Directions for this task:
Retype the data below exactly, skipping pictures.

[[ Material provided open ]]

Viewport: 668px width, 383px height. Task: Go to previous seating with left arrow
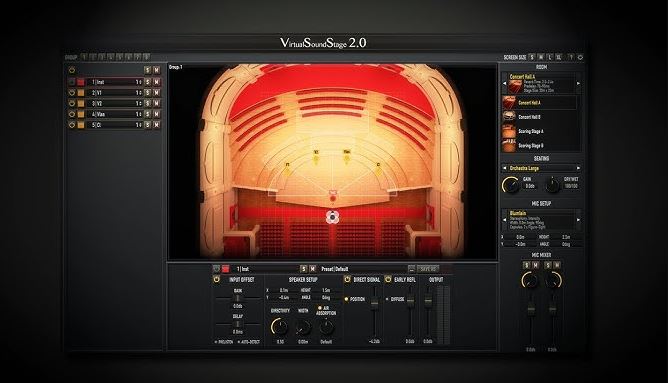click(x=504, y=168)
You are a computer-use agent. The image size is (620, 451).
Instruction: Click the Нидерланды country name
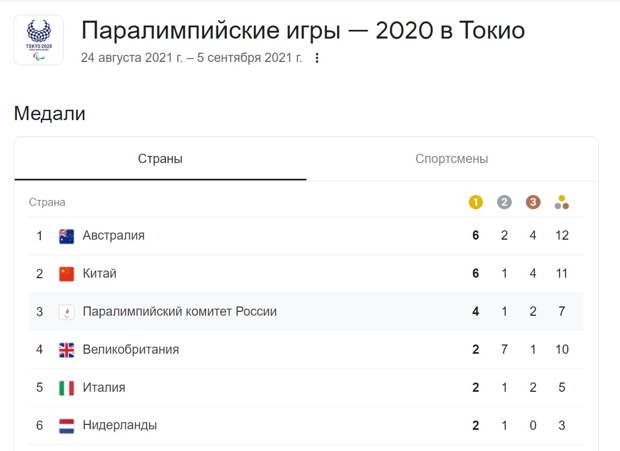[x=119, y=425]
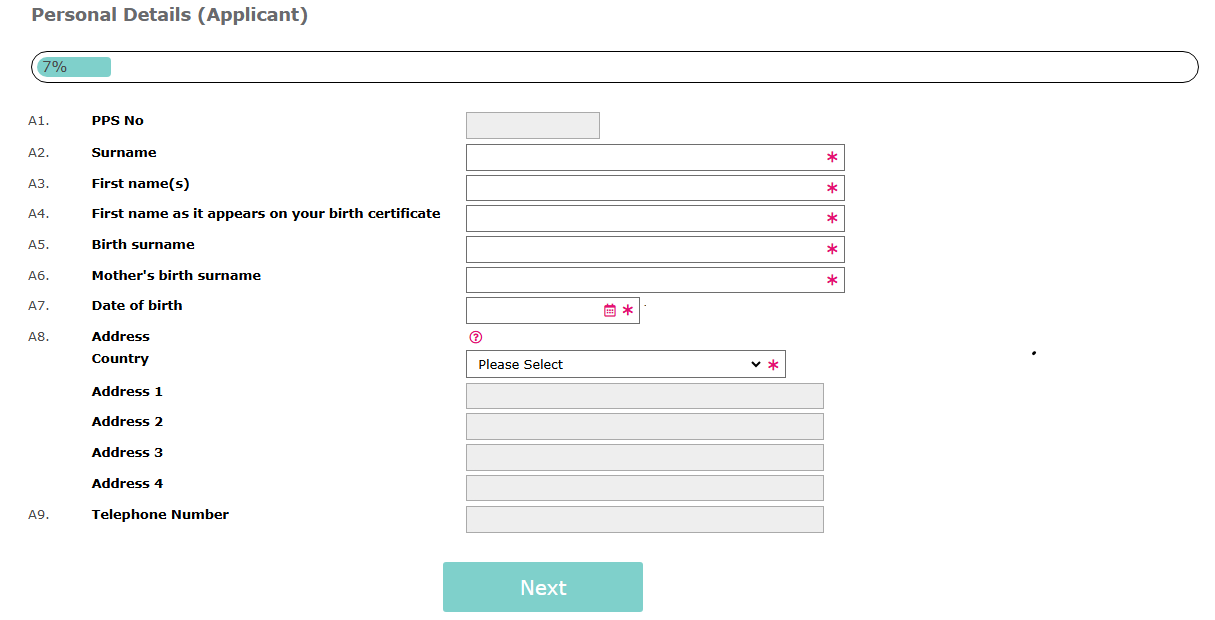Select the birth certificate first name field
1215x620 pixels.
click(x=645, y=219)

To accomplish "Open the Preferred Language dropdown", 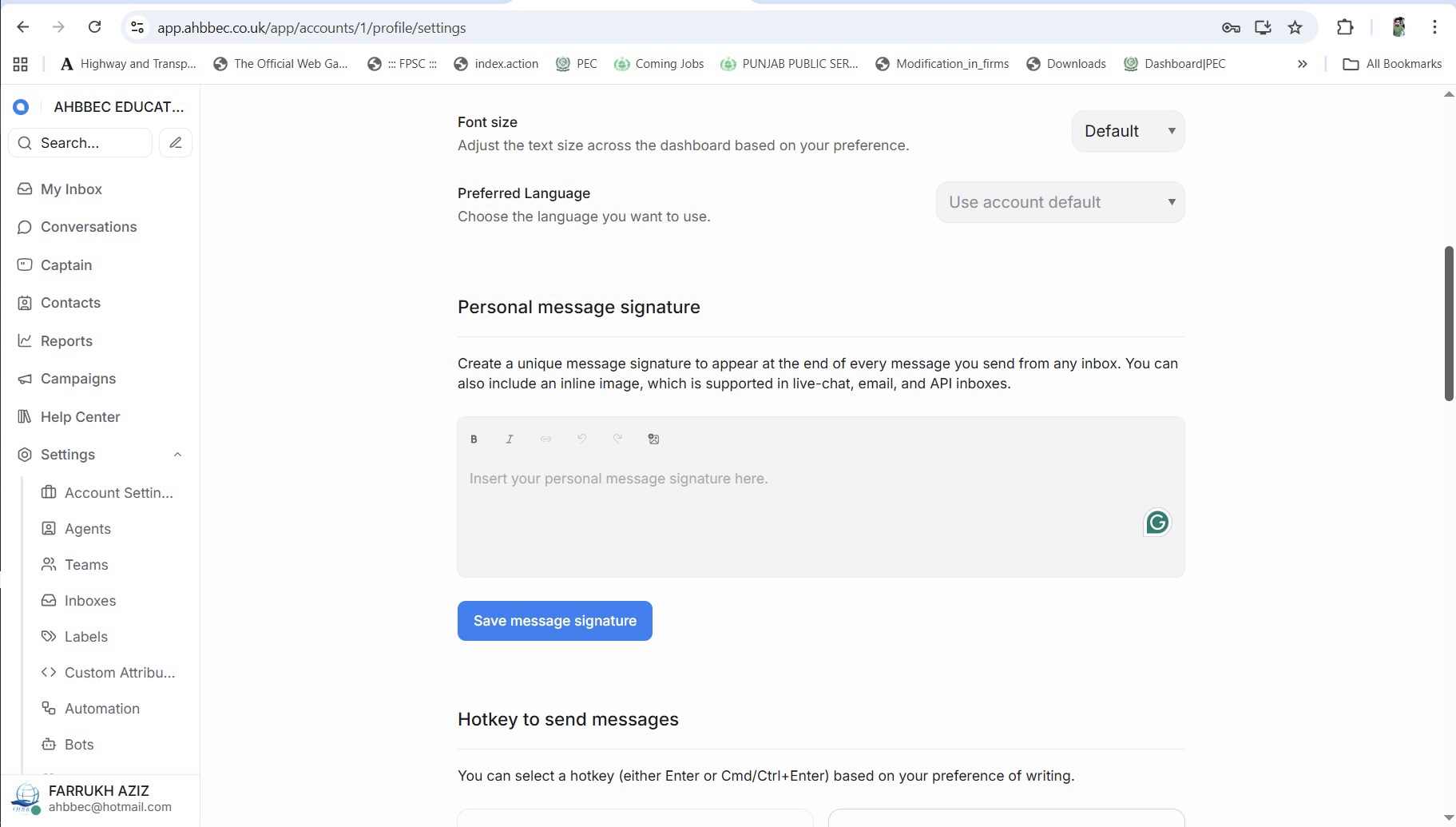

[[ Material provided closed ]]

Result of this exercise:
Viewport: 668px width, 383px height. Task: Go to previous seating with left arrow
click(x=504, y=168)
You are a computer-use agent. The image size is (620, 451).
Instruction: Click the Нидерланды country name
[x=119, y=425]
Select the birth certificate first name field
1215x620 pixels.
click(x=645, y=219)

To accomplish "Open the Preferred Language dropdown", 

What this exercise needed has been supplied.